Second, the measures of unmet needs assess delayed or missed care due to costs but do not assess delayed or missed care for other potential reasons such as a lack of transportation, availability of providers, or discrimination. The data are also reported by respondents and may not accurately represent the presence of unmet health care needs. Because the unmet need questions in the NHIS did not provide guidance on what constitutes a health need, the unmet need measures may be less likely to capture conditions that are less easily recognized by patients as requiring medical care (e.g., obesity, hypertension). Perceived health needs may be susceptible to different personal conceptualizations of health needs and beliefs regarding what services should be received. On the other hand, health care should always meet the needs of individuals, and because individual perceptions of health needs are the strongest drivers of care seeking, it is important to assess how these patient-perceived needs are being met.
Third, due to the limitations of secondary data analysis, the study was not able to account for managed care insurance type. Managed care plans are constantly studied for their influence on access to care, particularly for vulnerable populations.48–52
Because most Medicaid plans have switched to managed care, racial/ethnic minorities and lower-income adults are more frequently enrolled in managed care plans, and thus may be most strongly affected by managed care in analyses of unmet needs.
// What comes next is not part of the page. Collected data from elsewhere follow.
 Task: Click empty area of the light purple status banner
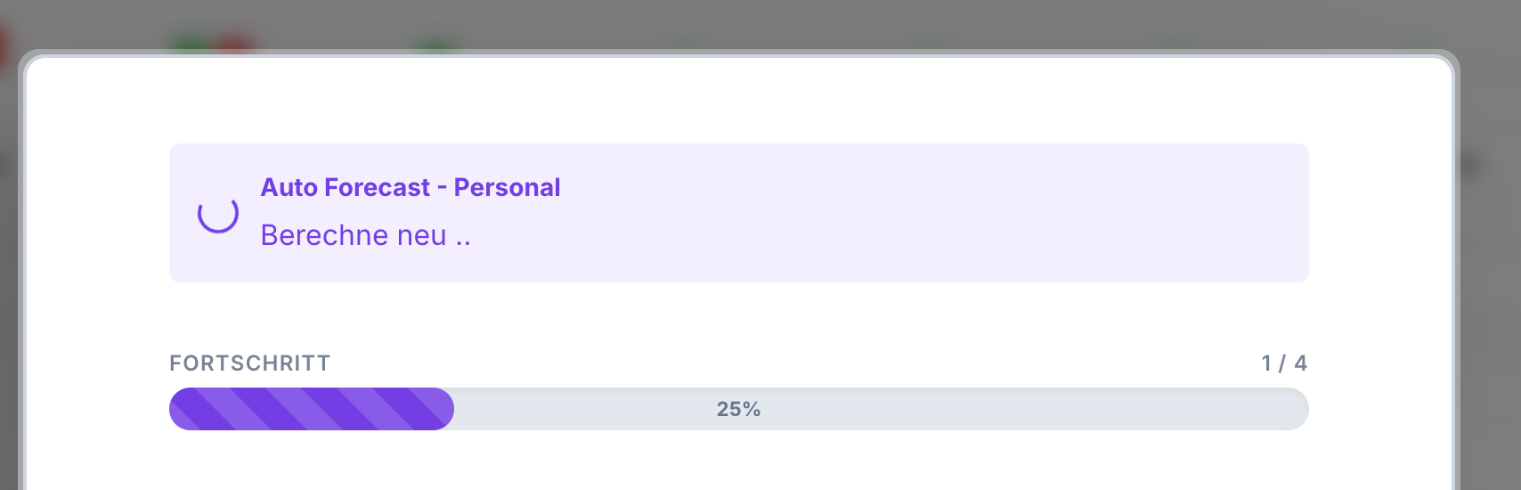pyautogui.click(x=891, y=214)
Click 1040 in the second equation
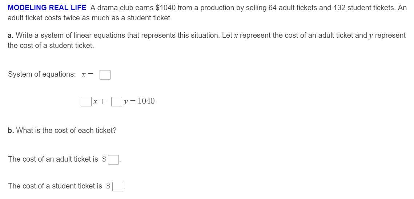 coord(146,101)
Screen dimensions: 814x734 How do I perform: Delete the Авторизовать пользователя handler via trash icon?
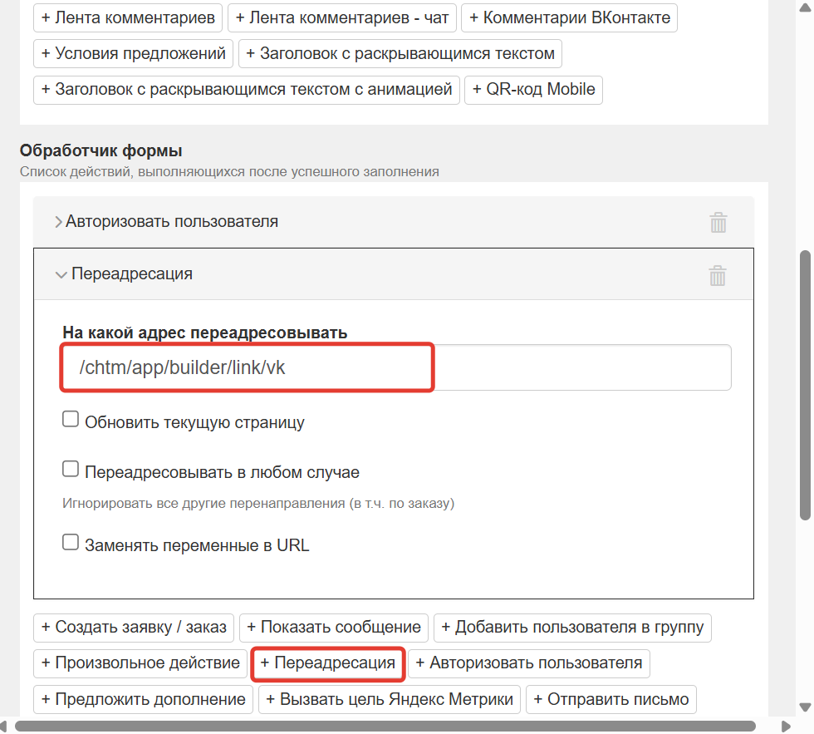(x=718, y=222)
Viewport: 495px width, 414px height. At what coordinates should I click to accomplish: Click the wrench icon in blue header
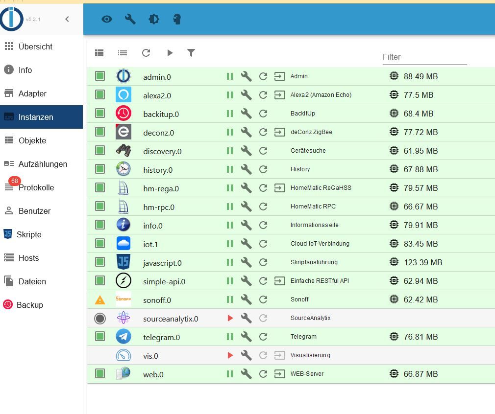pos(130,19)
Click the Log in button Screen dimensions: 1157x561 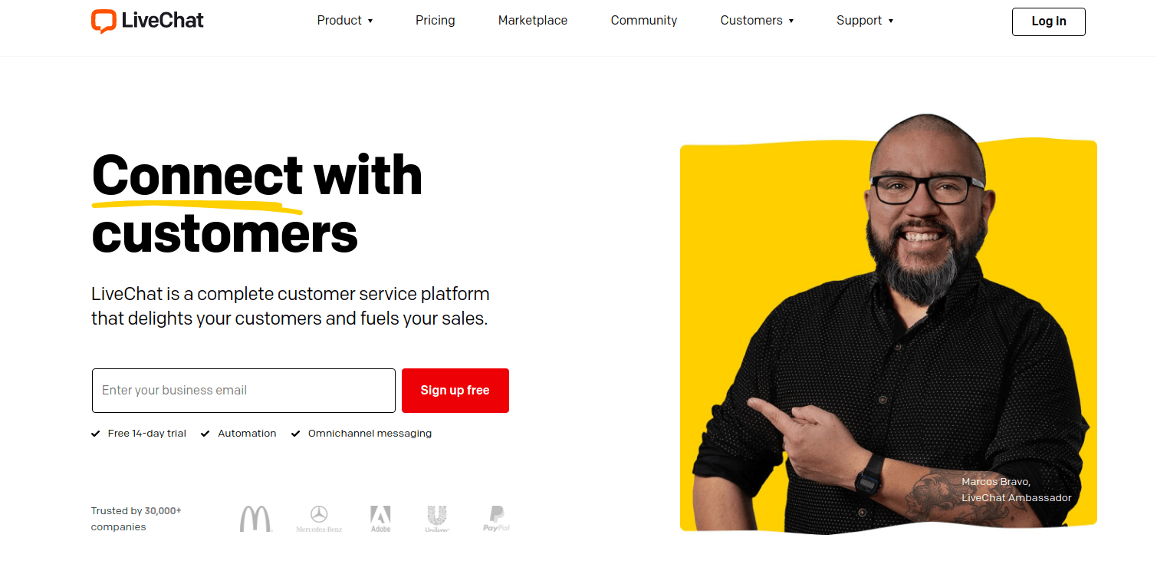(x=1049, y=21)
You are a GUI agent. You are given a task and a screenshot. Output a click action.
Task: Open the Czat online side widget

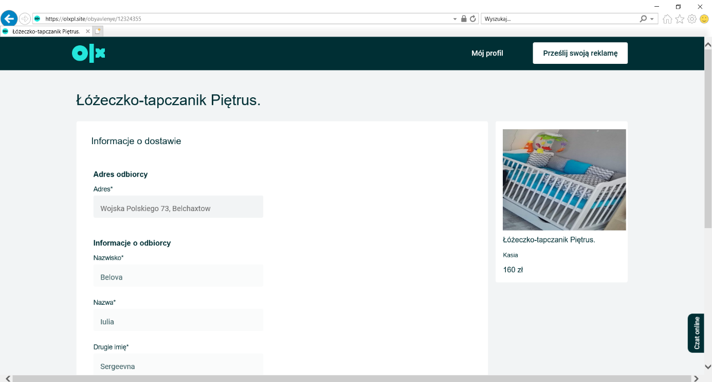697,333
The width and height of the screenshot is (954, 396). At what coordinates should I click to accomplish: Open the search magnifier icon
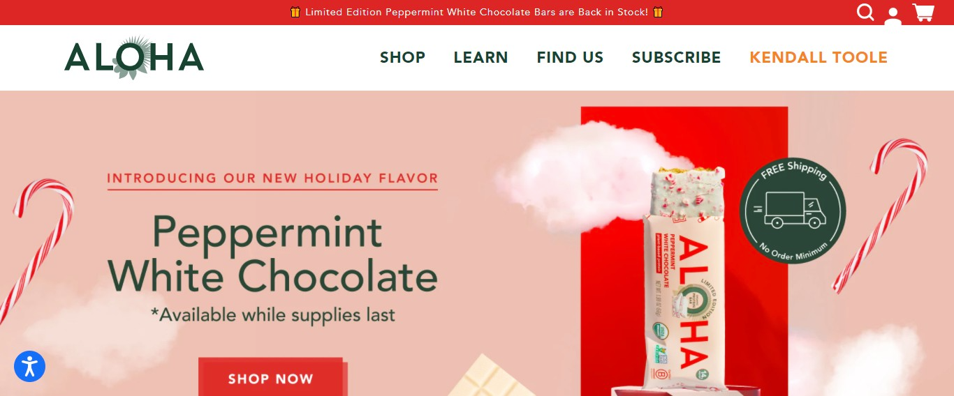[x=865, y=13]
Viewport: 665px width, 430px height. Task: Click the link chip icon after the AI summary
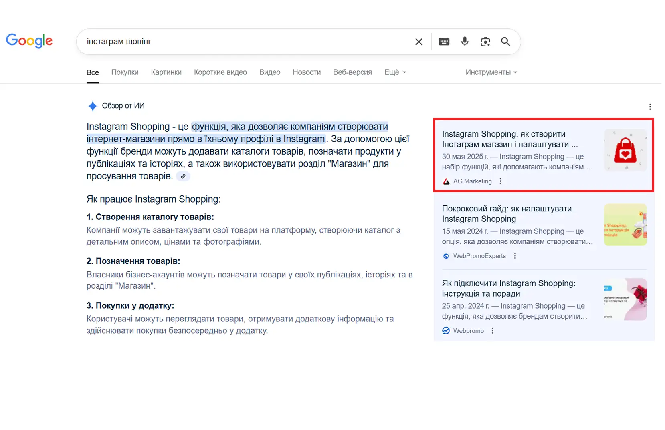point(183,176)
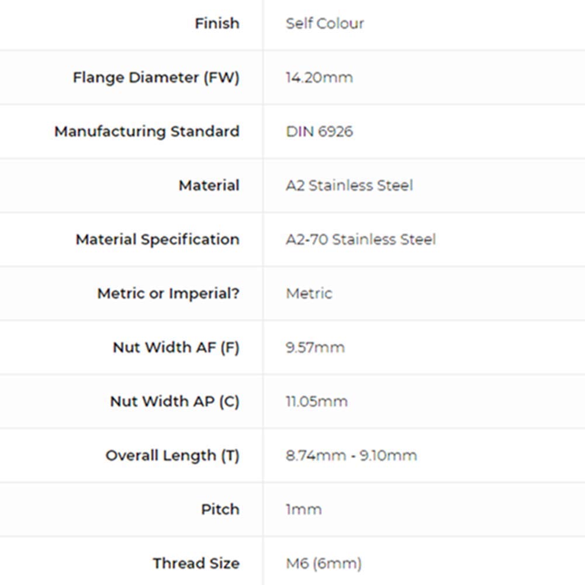Select the Self Colour value text
The width and height of the screenshot is (585, 585).
(x=324, y=23)
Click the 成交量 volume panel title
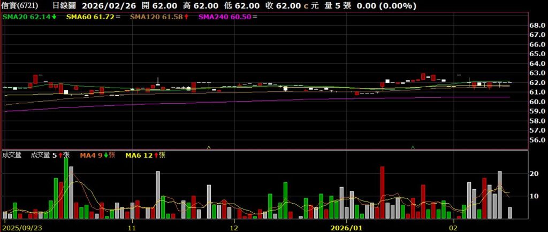 12,155
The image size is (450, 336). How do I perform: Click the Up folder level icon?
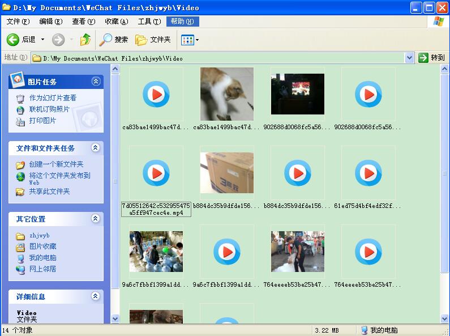(x=85, y=40)
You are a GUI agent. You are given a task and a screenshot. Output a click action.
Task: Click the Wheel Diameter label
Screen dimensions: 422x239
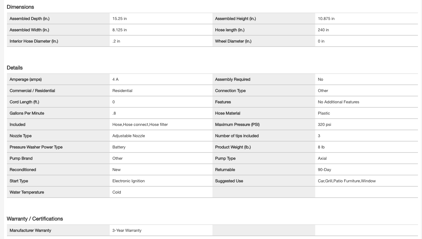(x=233, y=41)
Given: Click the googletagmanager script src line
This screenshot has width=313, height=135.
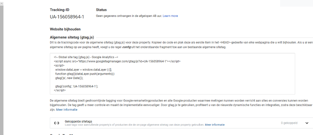Looking at the screenshot, I should [117, 61].
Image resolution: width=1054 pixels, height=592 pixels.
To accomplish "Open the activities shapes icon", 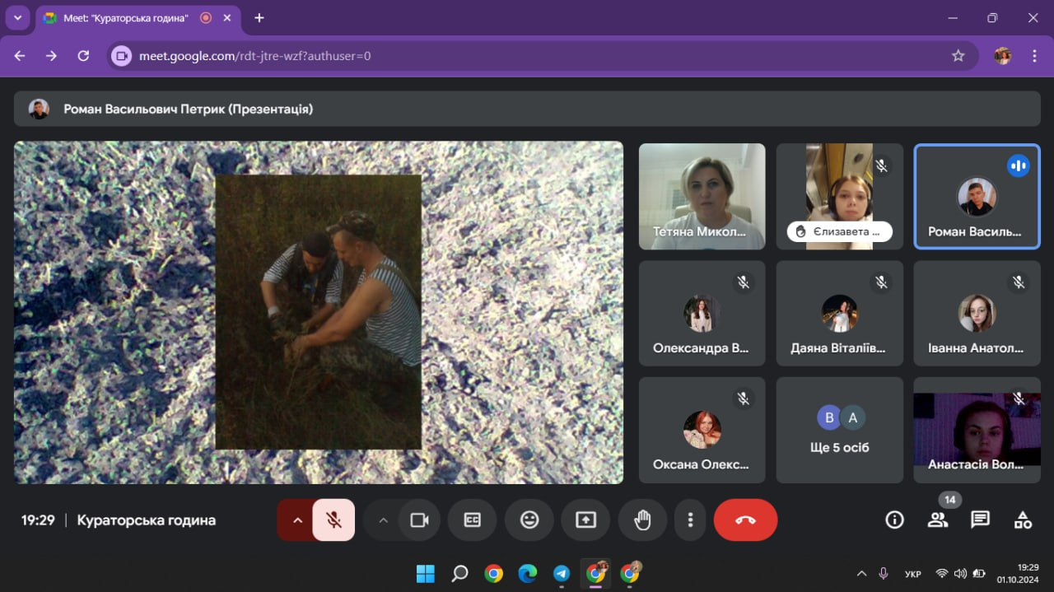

Fourth, we did not account for more complex subgroupings of race/ethnicity or SES (i.e., through education and employment) that may reveal more complex findings than are presented here.53–56
In conclusion, this study demonstrates that vulnerability may be operationalized to account for multiple risk factors through the use of profiles. These profiles revealed a distinct dose-response relationship between the number of enabling risks and unmet health care needs due to cost. Because of these interactive risks, strategies to reduce disparities for vulnerable populations should simultaneously address these co-occurring risks, rather than continue fragmented approaches of targeting single risk factors. More integrative approaches will likely require greater partnerships between medical and social sectors in designing interventions for vulnerable populations. Barring these integrated approaches, it is unlikely that substantial gains will be made in improving access to needed health and dental services among vulnerable populations.